Well, I did turn off cpufreqd and I'm trying to set the cpu frequency manually with cpufreq-set, but even then, it randomly decides to go back to being stuck on 800 MHz.  I even tried making a little while loop in bash which keeps resetting it every 3 seconds and that stops working until I cancel the while loop and start it again!  There's no rhyme or reason to when and why it resets and when it actually lets me set the value manually (many times, it just ignores my request to set the value).  So I'm at a loss to figure out why it's being such a pain and the ass, but it really is.  And I'd like to be able to compile KDE 3.5 sometime before the end of the universe, but if the CPU keeps throttling down, it will take a lot longer to finish.

----------

## jomen

 *Quote:*   

> So I'm at a loss to figure out why it's being such a pain and the ass, but it really is.

 

Thats why I wrote all this - because I had the same issue - and now it is gone.

So you might go check your current kernels configuration - and if its like mine was, not like it is now - consider trying to change the things I changed - one of which made it work again

(probably - but I'm just guessing - because I had this enabled and should'nt have: Built-in tables for Banias CPUs).

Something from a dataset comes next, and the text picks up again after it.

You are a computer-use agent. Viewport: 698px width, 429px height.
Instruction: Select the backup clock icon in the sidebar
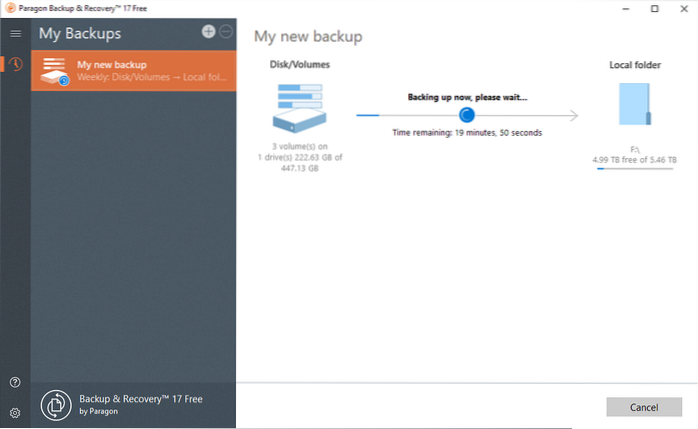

I have to add, that I was using a 2.6.14 kernel whith which it was working - the same options however, did not work on the new 2.6.15 - that is why I changed them and now it works.

This is all I can say about this - hope it will help you - I don't even want to figure out, why I had this issue then - but have it not anymore. I'm just happy that it works again.

----------

## widremann

Well, I tried those things and it still keeps getting stuck on the lowest setting.  I wrote a one line bash script which constantly tries to reset the CPU frequency to 2 GHz, but it keeps resetting itself back to 800 MHz after a while (and then eventually will allow to be switched back to 2 GHz and then the cycle repeats).  Why is this happening?  It's not so much that it sets it to a lower frequency it's that it starts saying the maximum frequency is 800 MHz and it won't let me manually set the frequency, or the maximum frequency, back to 2 GHz.  I mean, wtf?

----------

## jomen

If the choices you made while configuring your kernel are really correct (keeping an eye on the things I suggested), the only thing I could think of is: it might be the fault of cpufreqd, which you seem to be running.

Why don't you for a try disable this daemon - and do without it - eighter by manually echoing the gouvernor to sysfs or by doing this via the init-scripts, like I've described.

I'm not sure how cpufreqd works - probably by writing to the same locations as if you would do it by hand - depending on your CPU-load - but it works just as well without it. And if it does not work with it - it might work, when leaving this possible source of error out...

----------

## zaai

I've run into the same problem.

My approach is the same as Jomen describes, kernel compiled with performance, powersave, ondemand governors. cpufreqd is not installed and enabled the ondemand governor in /etc/conf.d/local.start, just like Jomen describes.

This approach did work for kernel 2.6.12 but since upgrading to 2.6.14 it works spotty. Eg, it might work when starting firefox or emerging, but it also might not.

My processor is an AMD64 though and the system is compiled for Pentium3-32bit (acting as binhost for p3 laptop).

I think its a bug somewhere because it sometimes works, but have no idea where to look for it.

----------

## jomen

For me it was working flawlessly with 2.6.14-gentoo-r5 - but I had different kernel-config-options then. ( I started with this kernel - newly installed system on my new laptop) 

Problem started with 2.6.15-gentoo - but it works now - flawlesly as before.

----------

## kristoffer

I'm having the same problem (or at least a very similar one) as per this thread.

I tried what jomen suggested, i.e. disabling Built-in tables for Banias CPUs in my kernel (currently 2.6.16-suspend2-r8 which basically is gentoo-souces with the suspend2 patches applied to it), and it did not work. I'm just wondering if any progress has been made for those of you who experienced the same problem but where jomen's fix didn't work.

----------